#067b 遺された言葉
大変期間が空いてしまいました! 投稿を再開します。
今スケジュールで完結いたします。
もしよければ完結まで、お付き合いいただけますと嬉しいです!
エオスブルク城の廊下をふたりは走る。
出会った衛兵から、『城の王エドモント・ドーン』は『謁見の間』にいる事を知った。そしてその場には王以外にも、城の重要な役職を持つ人物が集まっているらしい。
別塔に入り、さらに駆け――
驚く門番を顧みずに、アレクとセニアは勢いよく扉を開けた。
「わっ! なんだ」
「何ごとだ!」
『謁見の間』には話どおり人が大勢いた。
各大臣が八人に、衛兵長と衛兵たちが四人。そして段の上にある玉座にはエドモントが座っている。
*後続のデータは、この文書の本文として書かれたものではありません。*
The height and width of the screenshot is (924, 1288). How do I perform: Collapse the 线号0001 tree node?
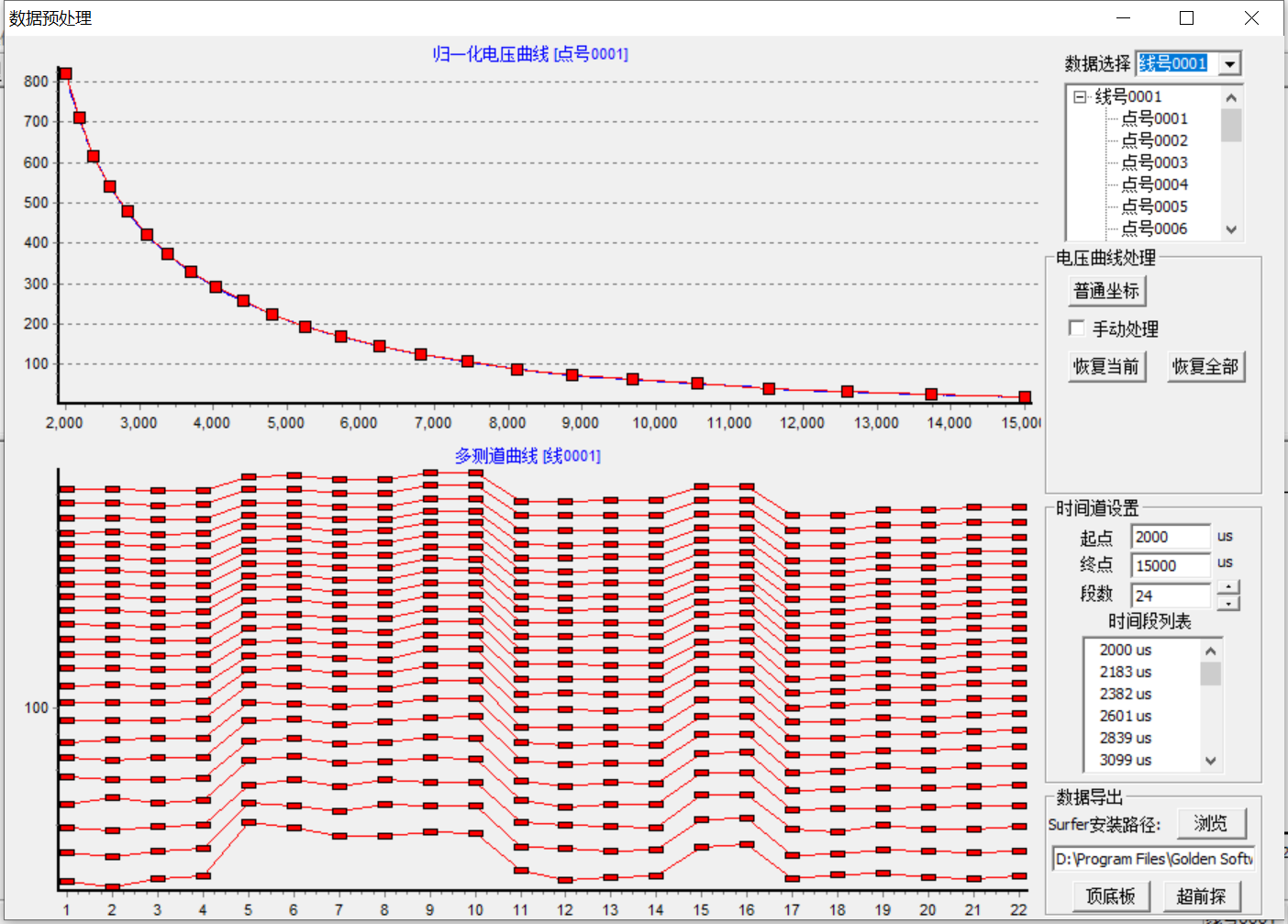[1080, 96]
全員、部屋に飛び込んだふたりに対して驚きの表情を浮かべた。
ひとりの大臣が口火を切った。
「お前たちはラルフ卿の。……ぶ、無礼であろう! 陛下がいるのだぞ。まず入る前に申し開きを、」
アレクは、構わず言い放った。
「ラルフ卿が、亡くなられました!」
「なに。ラルフ卿が、まさか」
少年の言葉と服についた血の跡に、大臣や衛兵たちはざわつきだす。アレクとセニアは彼らをじっと見かえした。
ふたたびアレクは続けた。
「暁の戦士ラルフ・ドーン卿は『襲撃事件の犯人』に殺されました。僕たちは彼が最期に遺した言葉を、――犯人を陛下にお伝えするため、ここに」
が、
「その『犯人』とやらは、お前たちであろう?」
「……えっ? それは、どういうことでしょうか」
大臣から、敵意に似たものを感じる。改めてまわりを見て気がつく。彼らの視線がなぜか鋭い事を。
大臣は言った。
「先立って、襲撃事件の犯人について貴重な証言があがった。『当時の現場近くで少年と少女の姿をみた』とな」追求する内容に反し、彼の声は震えている。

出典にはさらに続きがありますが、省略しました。